“Is a cure for hypertension now possible?” Professor Murray Esler's speculation on the future of antihypertensive therapy comes in the wake of a study he and his fellow Symplicity HTN-2 Investigators have published in the Lancet. The first randomized controlled trial of renal sympathetic denervation in drug-resistant patients with hypertension has demonstrated that this catheter-based procedure is safe and effective.

Despite the numerous available drugs and resources for lifestyle modification, approximately half of all patients with hypertension do not achieve their blood-pressure target.
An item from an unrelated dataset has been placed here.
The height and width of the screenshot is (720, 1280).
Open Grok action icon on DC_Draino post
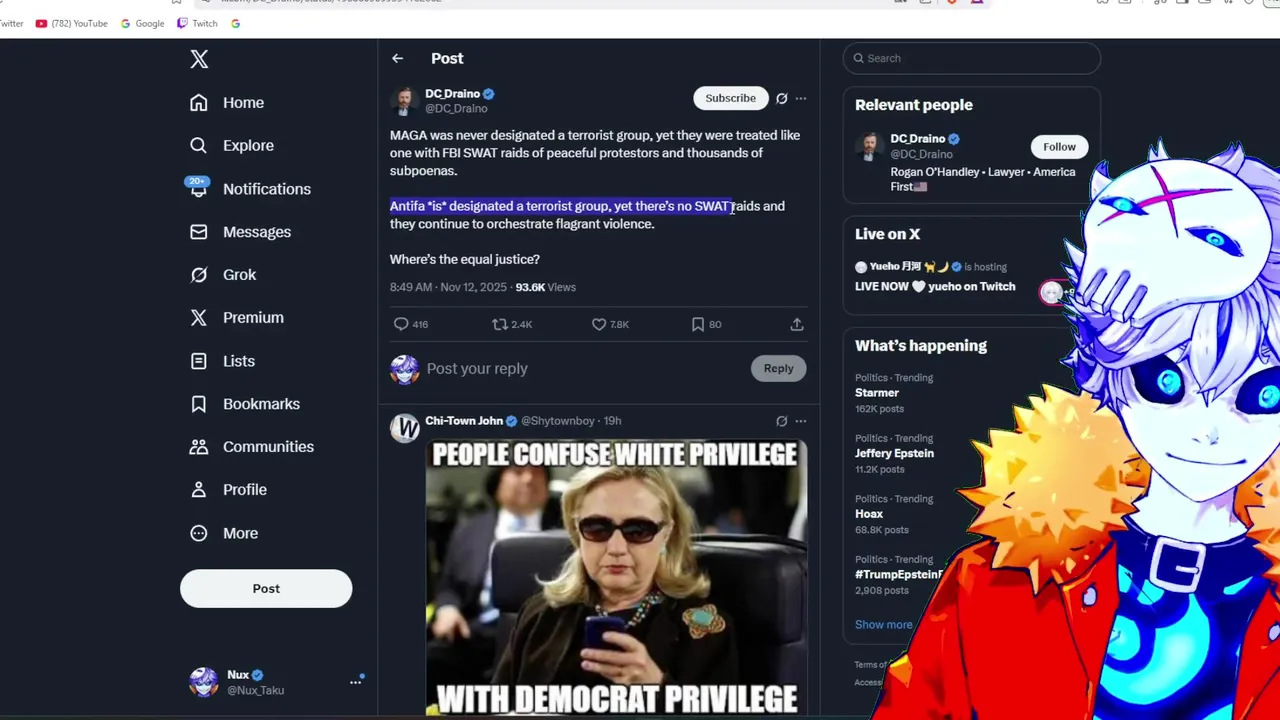point(782,98)
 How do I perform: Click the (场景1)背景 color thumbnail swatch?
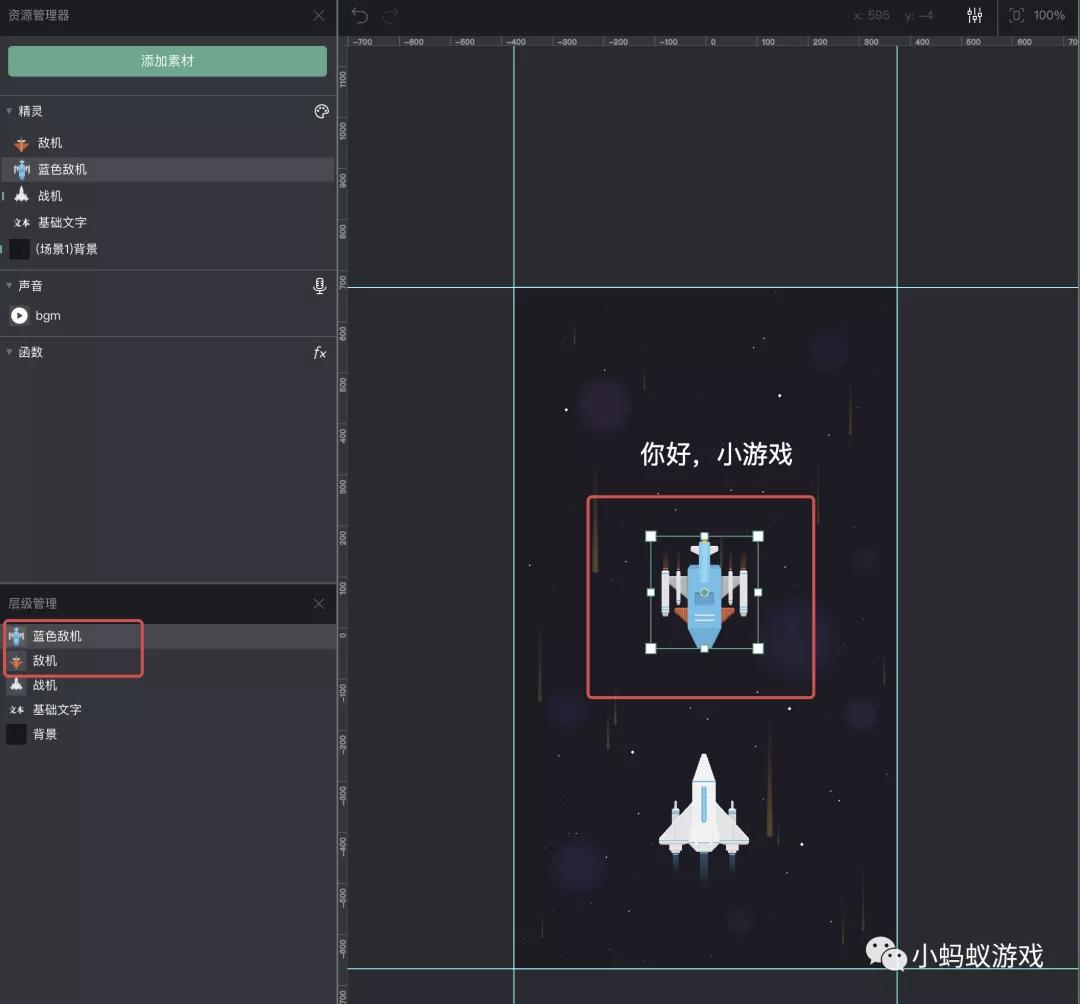(x=18, y=249)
Whether a result of physiological resistance to the pharmaceutical agents, or to patients' reluctance to adhere to lifelong pharmacological treatments, the prevalence of drug-resistant high blood pressure is clearly a problem.
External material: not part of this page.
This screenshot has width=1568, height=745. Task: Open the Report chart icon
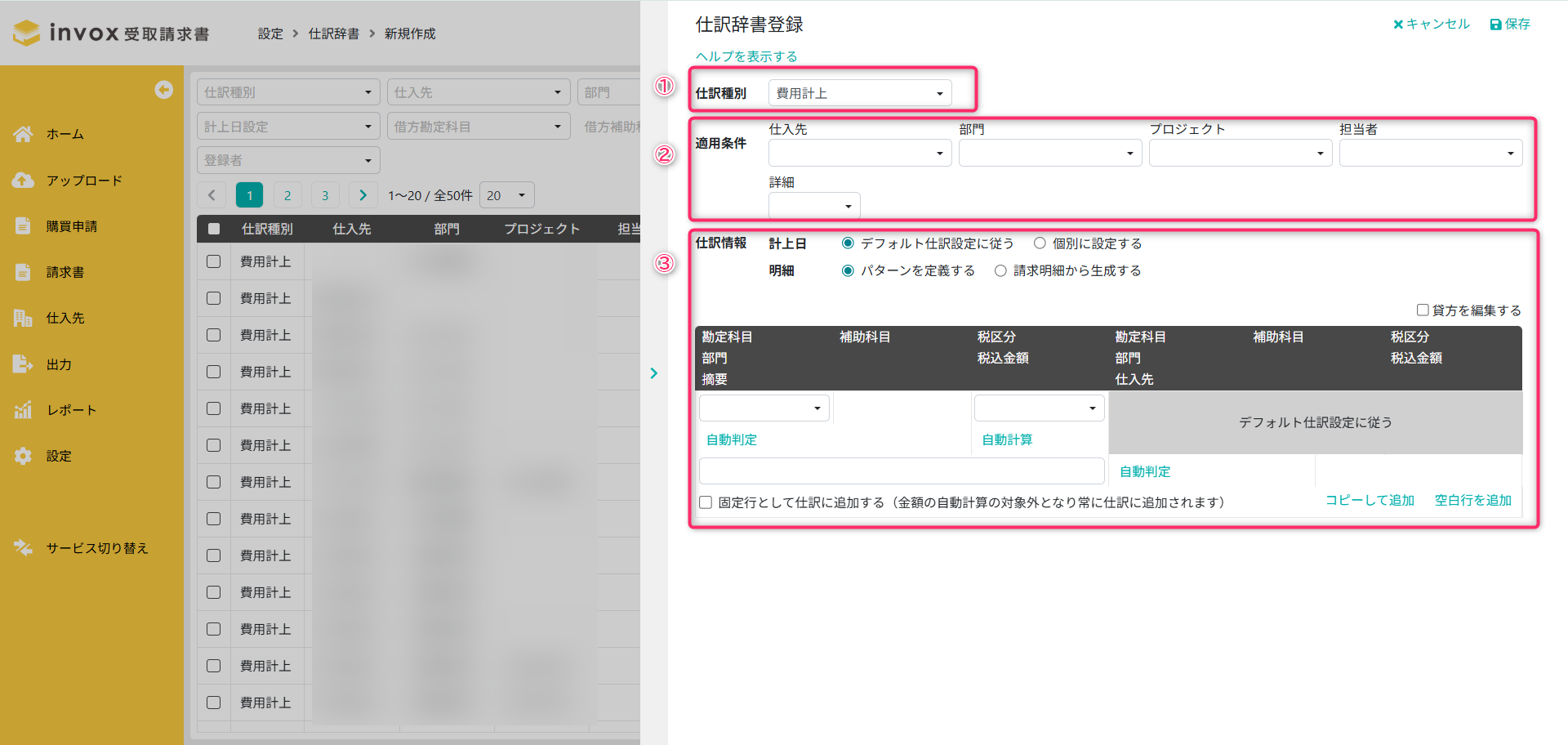tap(23, 410)
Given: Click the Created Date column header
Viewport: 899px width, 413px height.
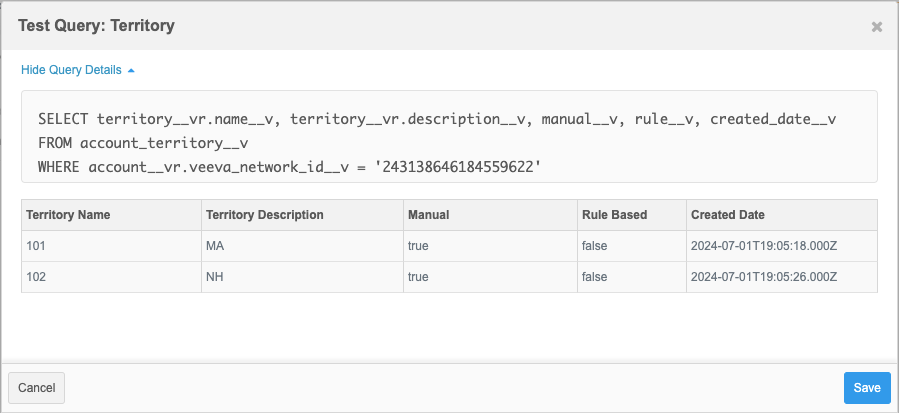Looking at the screenshot, I should [x=728, y=215].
Professor Esler, from the Baker IDI Heart & Diabetes Institute in Melbourne, Australia, and others have previously demonstrated that the renal sympathetic nerves are often excessively activated in patients with essential hypertension. Furthermore, surgical sectioning of the renal nerves has been shown to reduce or normalize elevated blood pressure in animal models of this disease. Now, the first randomized controlled trial of selective catheter-based, renal sympathetic denervation has been performed in 24 centers in Europe, Australia, and New Zealand.

To be eligible for the study, patients had to demonstrate compliance with three or more antihypertensive drugs over a 2-week period, but still have a systolic blood pressure ≥160 mmHg (or ≥150 mmHg in those with type 2 diabetes mellitus). Individuals who had previously undergone renal artery intervention, or had hemodynamically significant renal artery stenosis or renal artery anatomy that precluded treatment, were excluded from the trial.

The Symplicity® Catheter System is manufactured by Ardian (Mountain View, CA, USA), the trial sponsors. The investigators used a femoral-artery access point to deliver radiofrequency energy along the length of both main renal arteries, thereby ablating the renal nerves in the adventitia. All patients remained on their preintervention antihypertensive drug regimen throughout the study, unless changes to the regimen were judged medically necessary.

The primary end point (between-group change in average office-based measures of systolic blood pressure from baseline to the 6-month follow-up) was assessed for 49 patients randomly assigned to undergo renal denervation and 51 individuals randomly assigned to the control group. Compared with the controls, the renal-denervation group had a 33/11 mmHg reduction in blood pressure (P <0.0001 for both systolic and diastolic blood pressure). Home-based blood-pressure measurements were also reduced in those who underwent renal denervation; the absolute difference between the groups at home was 22/12 mmHg (P <0.0001 for both systolic and diastolic blood pressure). Drug reductions before the 6-month follow-up were noted for 20% and 6% of those in the renal-denervation and control groups, respectively (P = 0.04). No serious complications were observed and renal function was unchanged in both groups.

The Symplicity® system has been approved for treatment of patients with drug-resistant hypertension in Europe and Australia, and will be tested for approval in a randomized clinical trial in the USA. In the foreseeable future, renal denervation will also be assessed in patients with milder forms of this disease.